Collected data
══════
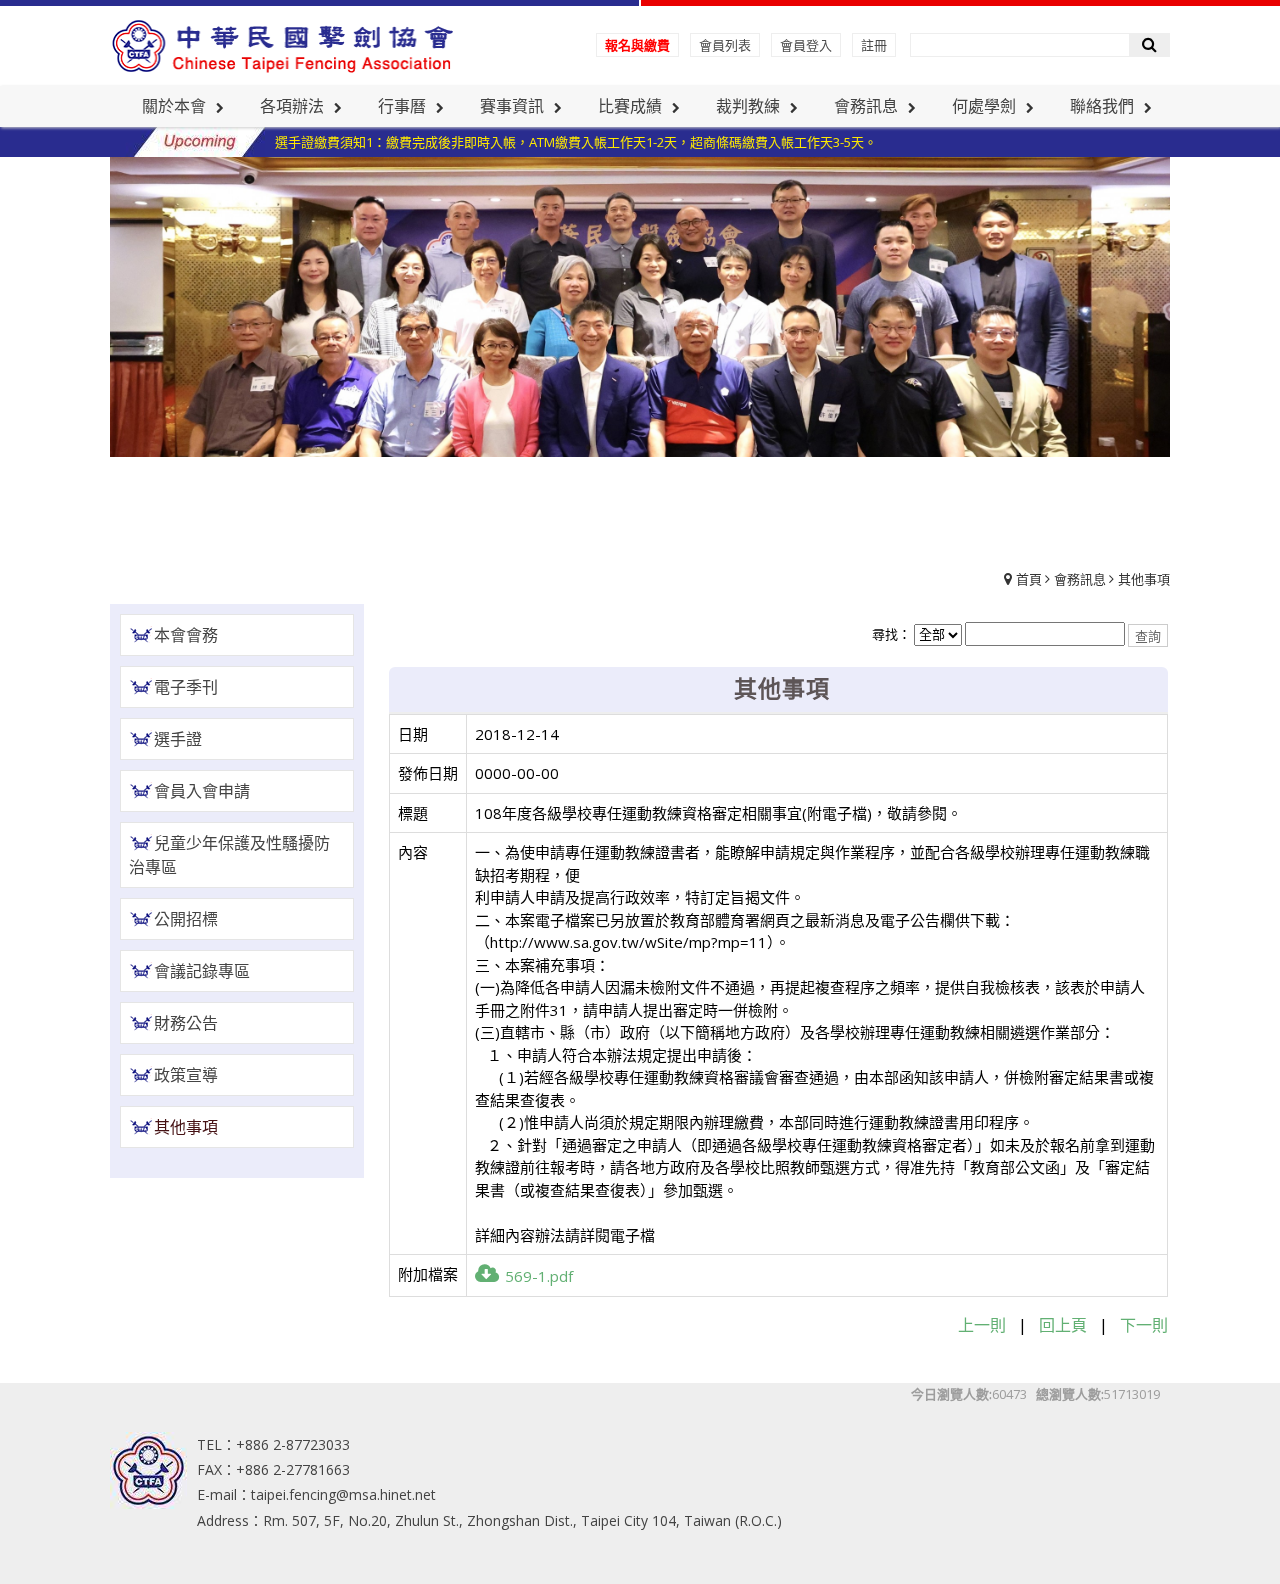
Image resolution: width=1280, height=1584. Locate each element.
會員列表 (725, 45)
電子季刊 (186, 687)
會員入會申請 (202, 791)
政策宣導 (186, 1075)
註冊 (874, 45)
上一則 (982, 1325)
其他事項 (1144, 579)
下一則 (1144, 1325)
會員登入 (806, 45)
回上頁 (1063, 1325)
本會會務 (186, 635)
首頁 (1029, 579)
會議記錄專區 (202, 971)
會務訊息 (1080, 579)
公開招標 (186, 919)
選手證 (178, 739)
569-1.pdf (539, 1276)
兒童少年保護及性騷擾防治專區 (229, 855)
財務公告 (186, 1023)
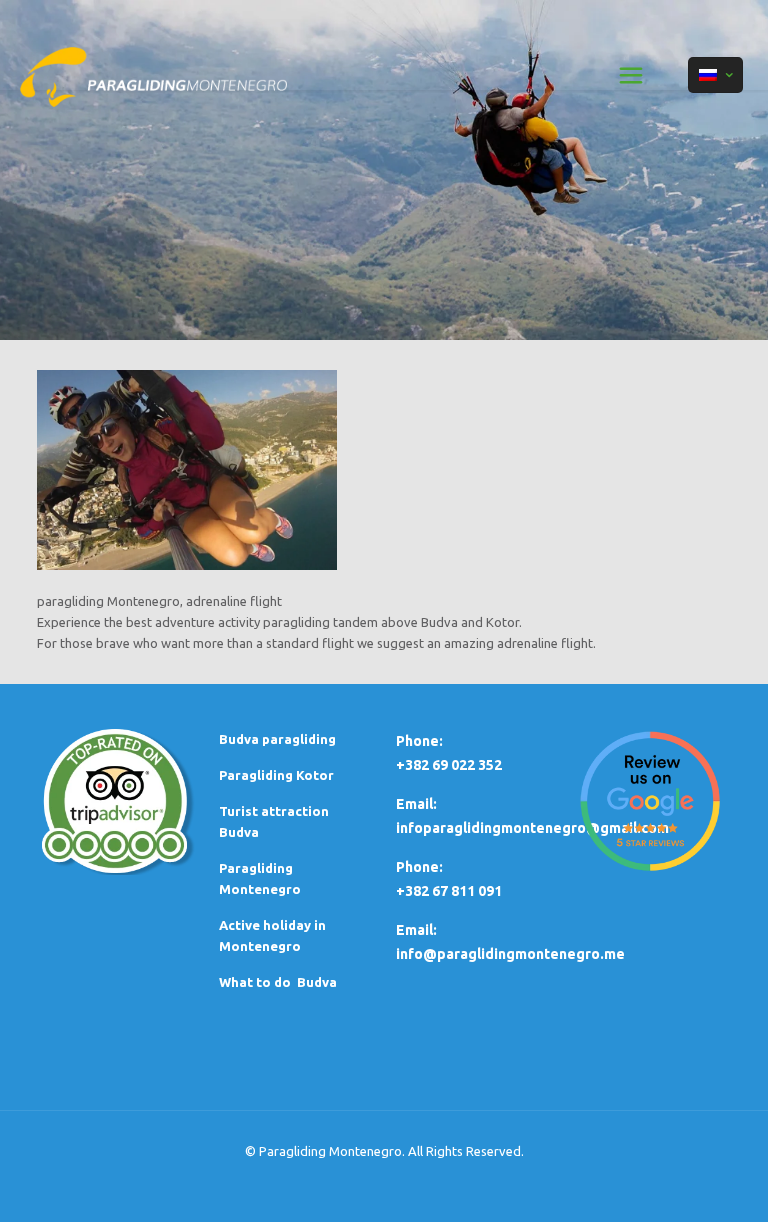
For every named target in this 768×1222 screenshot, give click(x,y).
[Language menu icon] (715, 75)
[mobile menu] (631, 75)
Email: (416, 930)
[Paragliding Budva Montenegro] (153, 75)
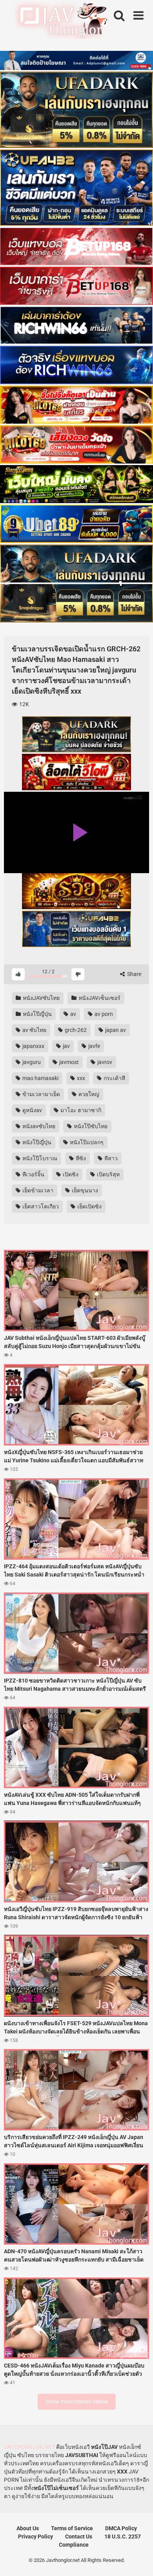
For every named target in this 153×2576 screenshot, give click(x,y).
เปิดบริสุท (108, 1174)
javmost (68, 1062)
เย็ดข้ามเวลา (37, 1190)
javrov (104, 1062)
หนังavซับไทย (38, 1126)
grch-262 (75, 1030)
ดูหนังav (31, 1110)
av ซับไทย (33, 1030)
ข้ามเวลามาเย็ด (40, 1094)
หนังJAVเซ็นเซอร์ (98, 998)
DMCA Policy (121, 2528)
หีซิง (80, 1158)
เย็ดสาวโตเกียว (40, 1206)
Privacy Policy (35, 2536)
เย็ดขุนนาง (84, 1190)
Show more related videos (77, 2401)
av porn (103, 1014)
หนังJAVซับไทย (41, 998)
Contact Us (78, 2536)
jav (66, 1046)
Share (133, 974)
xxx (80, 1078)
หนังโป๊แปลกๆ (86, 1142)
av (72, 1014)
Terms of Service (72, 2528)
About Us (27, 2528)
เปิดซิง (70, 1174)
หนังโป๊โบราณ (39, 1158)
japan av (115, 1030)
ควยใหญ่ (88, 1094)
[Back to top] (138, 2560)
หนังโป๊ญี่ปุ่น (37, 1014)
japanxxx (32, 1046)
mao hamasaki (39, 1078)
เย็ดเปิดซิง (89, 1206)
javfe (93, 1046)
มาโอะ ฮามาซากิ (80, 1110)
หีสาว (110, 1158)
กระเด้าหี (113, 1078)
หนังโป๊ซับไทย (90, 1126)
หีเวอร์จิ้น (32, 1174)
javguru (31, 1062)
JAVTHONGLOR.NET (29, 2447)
══════
## ASSIGNMENT
Nothing except the lines from the one containing "[Paragliding Budva Montenegro] (153, 75)" through the one containing "av ซับไทย (33, 1030)" should appear in the answer, exactly as above and without pictures.

## ANSWER TO THIS EXERCISE
[Paragliding Budva Montenegro] (153, 75)
For every named target in this 153×2576 screenshot, give click(x,y).
เปิดบริสุท (108, 1174)
javmost (68, 1062)
เย็ดข้ามเวลา (37, 1190)
javrov (104, 1062)
หนังavซับไทย (38, 1126)
grch-262 (75, 1030)
ดูหนังav (31, 1110)
av ซับไทย (33, 1030)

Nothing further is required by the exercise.